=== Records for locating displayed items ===
• • •

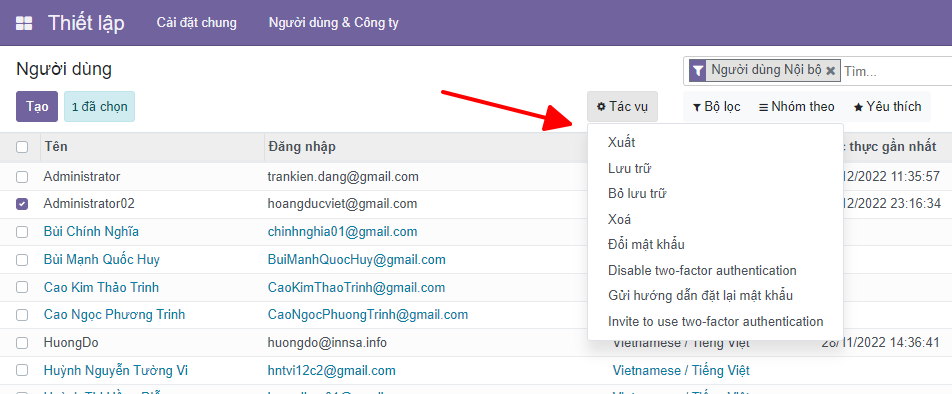This screenshot has height=394, width=952.
Task: Tick the select-all header checkbox
Action: tap(22, 147)
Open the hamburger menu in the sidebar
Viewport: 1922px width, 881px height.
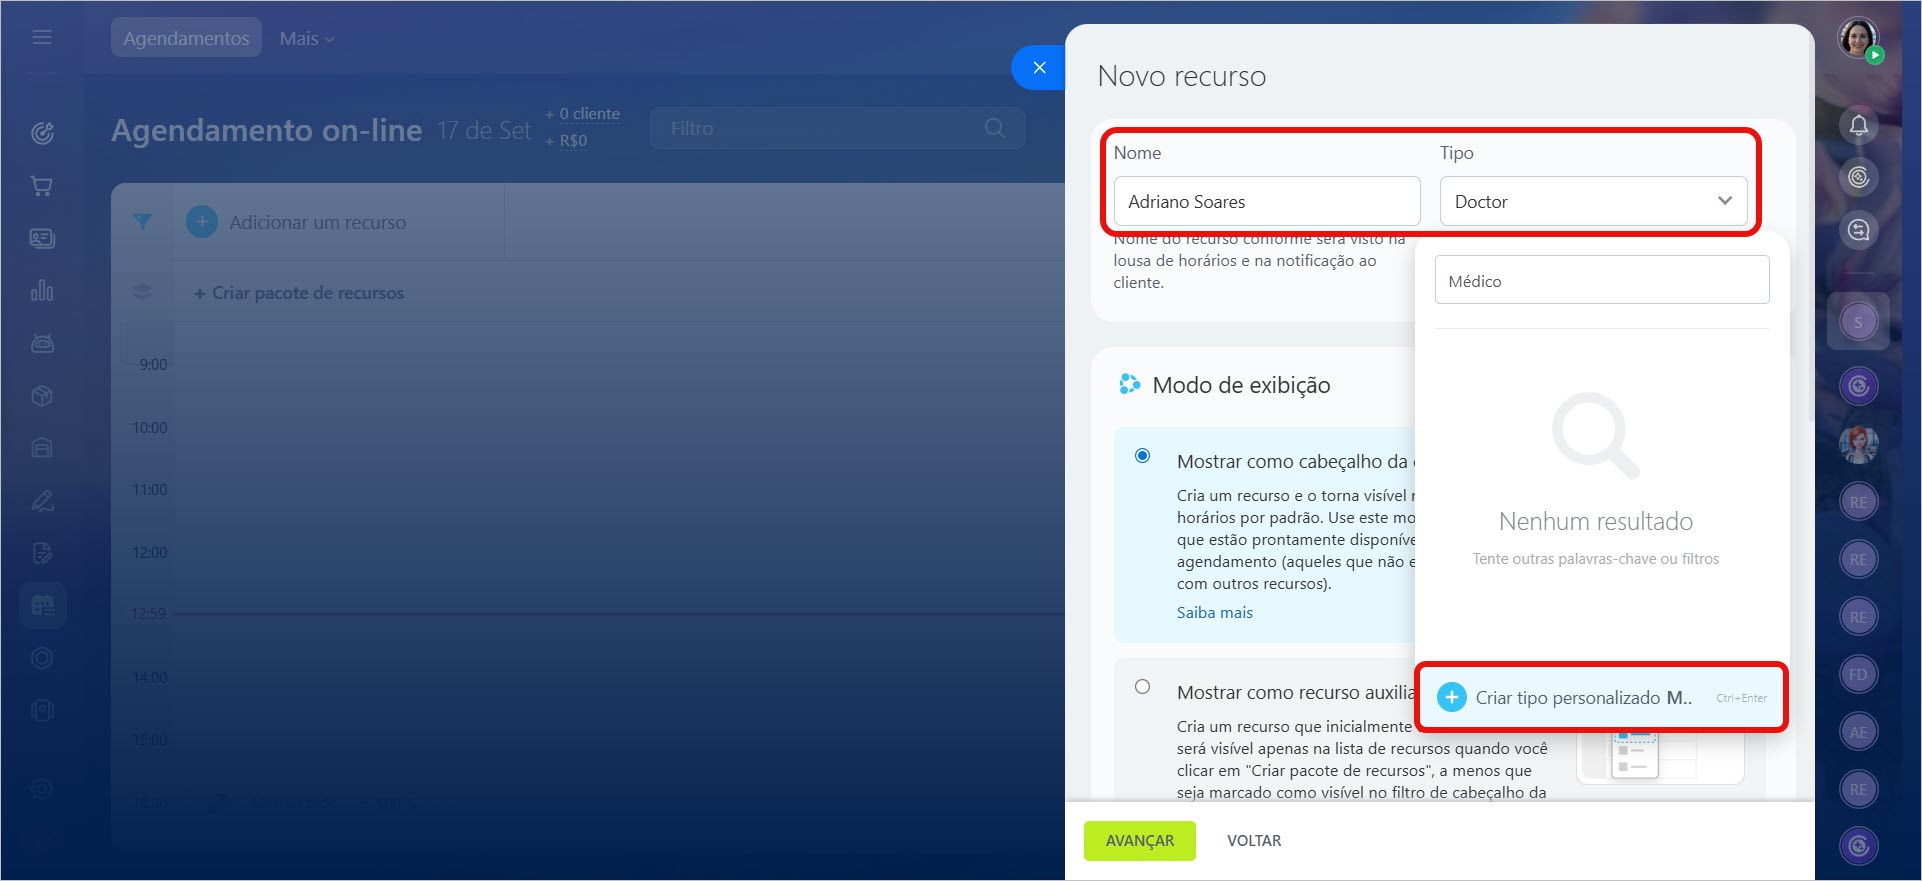42,38
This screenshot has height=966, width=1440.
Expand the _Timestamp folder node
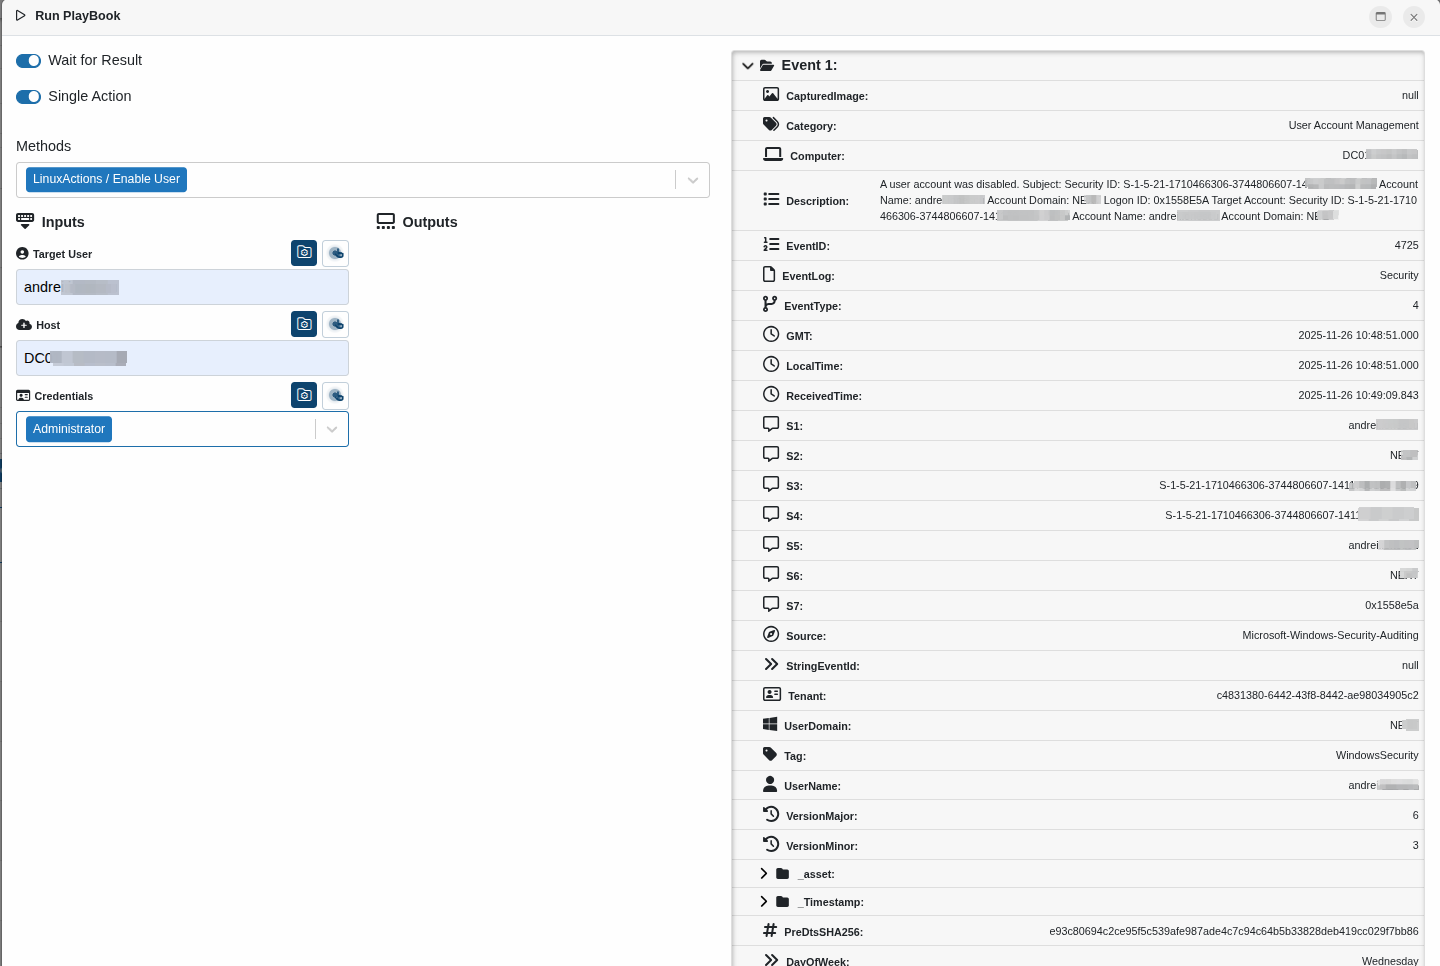click(764, 902)
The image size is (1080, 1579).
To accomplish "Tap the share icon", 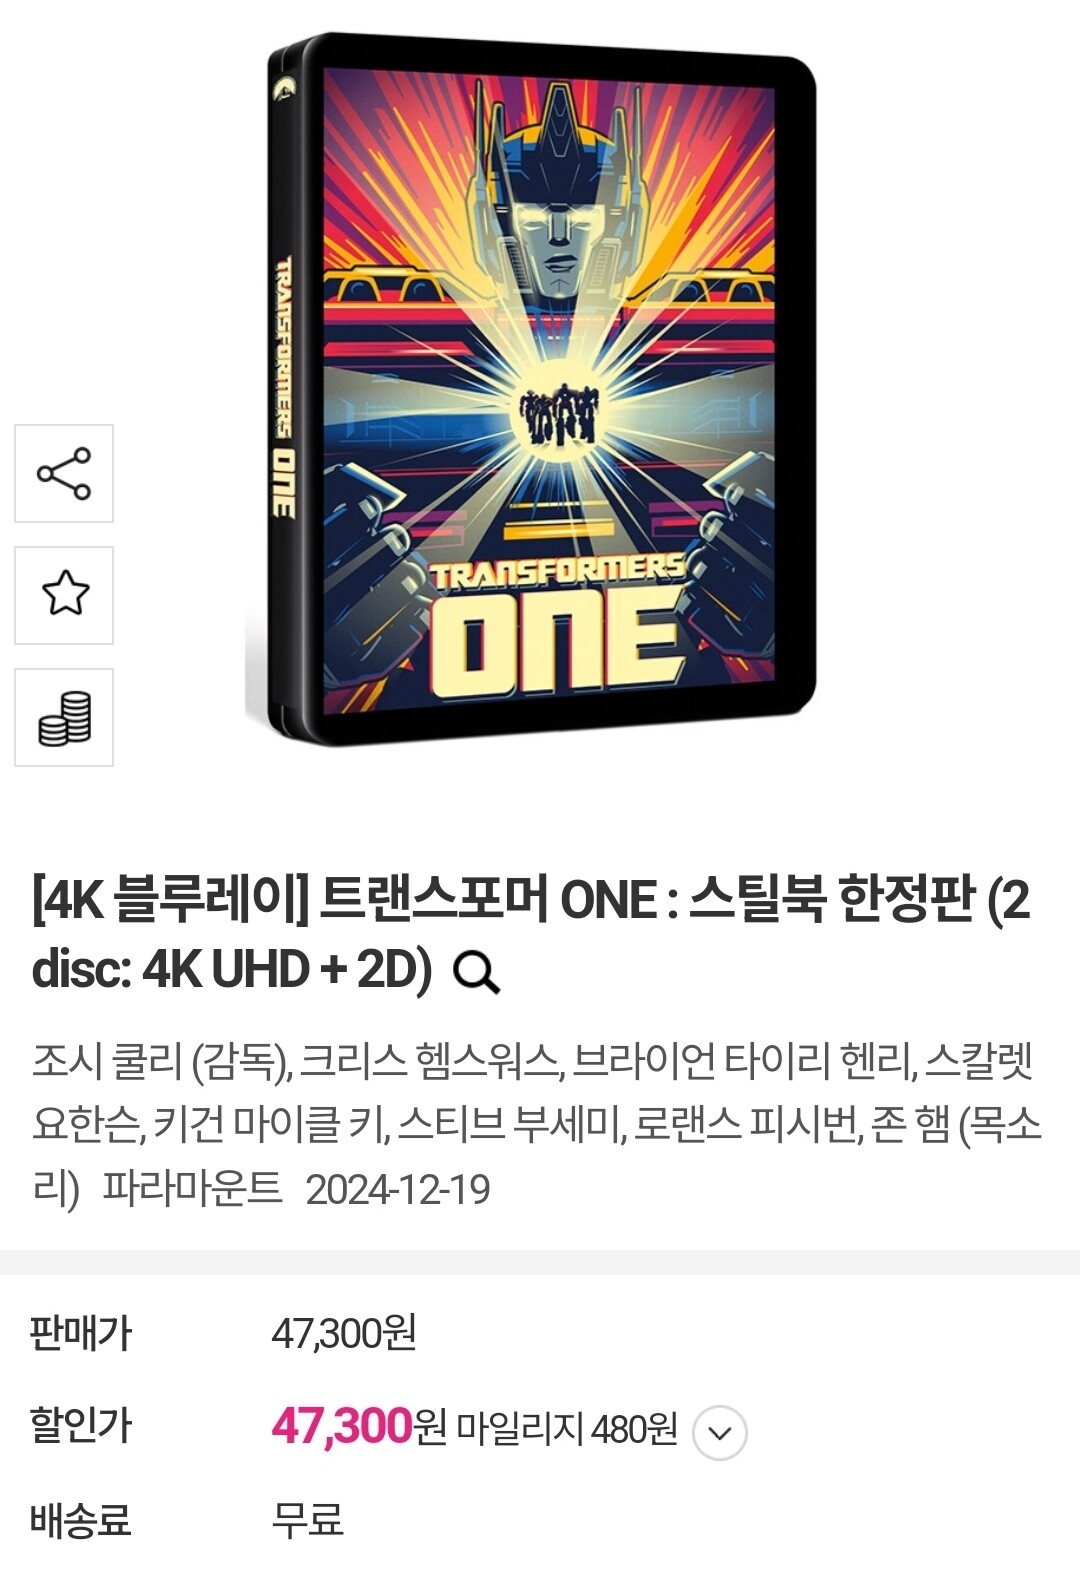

• • •

=== REQUIRED TASK ===
Rewrite all the items above, changing "hamburger menu" to "navigation menu" and leaving everything else as it is. Omit the pictures from your answer.

=== TASK RESULT ===
This screenshot has height=394, width=952.
Task: Tick the select-all header checkbox
Action: tap(22, 147)
Open the navigation menu in the sidebar
Viewport: 1922px width, 881px height.
42,38
This screenshot has height=966, width=1440.
Expand the _Timestamp folder node
click(764, 902)
The image size is (1080, 1579).
To accomplish "Tap the share icon", 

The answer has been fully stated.